(1)    The Exchange may bring disciplinary actions and impose or issue the sanctions in rule 3.11 against any of the following:—
(a)    a listed issuer or any of its subsidiaries;
(b)    any director of a listed issuer or any of its subsidiaries (or any alternate of such director);
(c)    any member of the senior management of a listed issuer or any of its subsidiaries;
(d)    any substantial shareholder of a listed issuer;
(e)    any significant shareholder;
(f)    any professional adviser of a listed issuer or any of its subsidiaries;
(g)    any employee of a professional adviser of a listed issuer or any of its subsidiaries;
(h)    any authorised representative of a listed issuer;
(i)    any supervisor of a PRC issuer;
(j)    any guarantor in the case of a guaranteed issue of debt securities or structured products; and
(k)    any other party who gives an undertaking to or enters into an agreement with the Exchange.

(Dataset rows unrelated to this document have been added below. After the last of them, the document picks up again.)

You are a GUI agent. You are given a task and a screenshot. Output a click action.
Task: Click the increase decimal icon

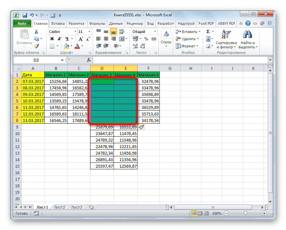pyautogui.click(x=135, y=45)
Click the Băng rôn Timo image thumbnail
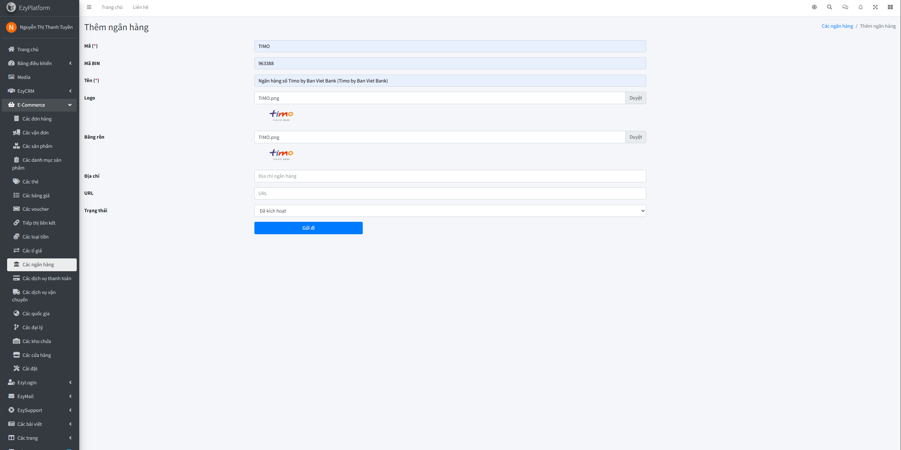901x450 pixels. coord(281,154)
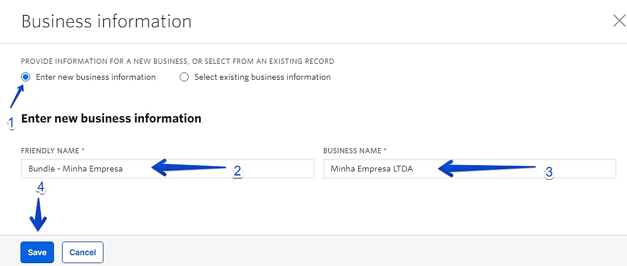Click the BUSINESS NAME field label
The width and height of the screenshot is (627, 266).
[352, 150]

(2)    For the purposes of this rule:
(a)    “professional adviser” includes any financial adviser, independent financial adviser, lawyer, accountant, property valuer or any other person retained by an issuer to provide professional advice in relation to a matter governed by the GEM Listing Rules. It does not include Sponsors, capital market intermediaries or Compliance Advisers; and
(b)    “senior management” includes:
(i)    any person occupying the position of chief executive, supervisor, company secretary, chief operating officer or chief financial officer, by whatever name called;
(ii)    any person who performs managerial functions under the directors’ immediate authority; or
(iii)    any person referred to as senior management in the listed issuer’s corporate communication or any other publications on the Exchange’s website or on the listed issuer’s website.

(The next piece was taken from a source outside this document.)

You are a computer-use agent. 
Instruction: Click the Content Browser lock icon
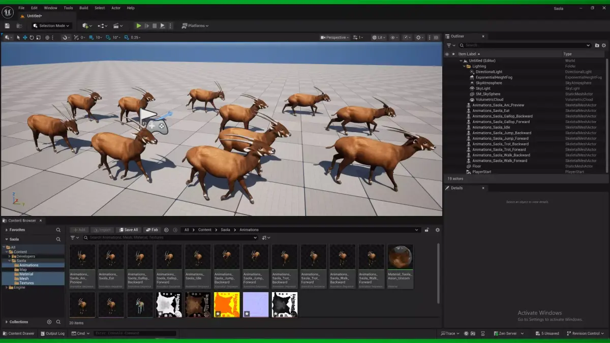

(3)    The scope of any disciplinary action taken against a professional adviser under rules 3.10, 3.11 and 3.11B, including any ban imposed on a professional adviser under rule 3.11(9), shall be limited to matters governed by or arising out of the GEM Listing Rules.
(4)    Professional advisers, when acting in connection with GEM Listing Rule matters on which they are instructed to advise, shall use all reasonable efforts to ensure that their clients understand and are advised as to the scope of and their obligations under the GEM Listing Rules. They must not knowingly provide any information to the Exchange which is false or misleading in a material particular.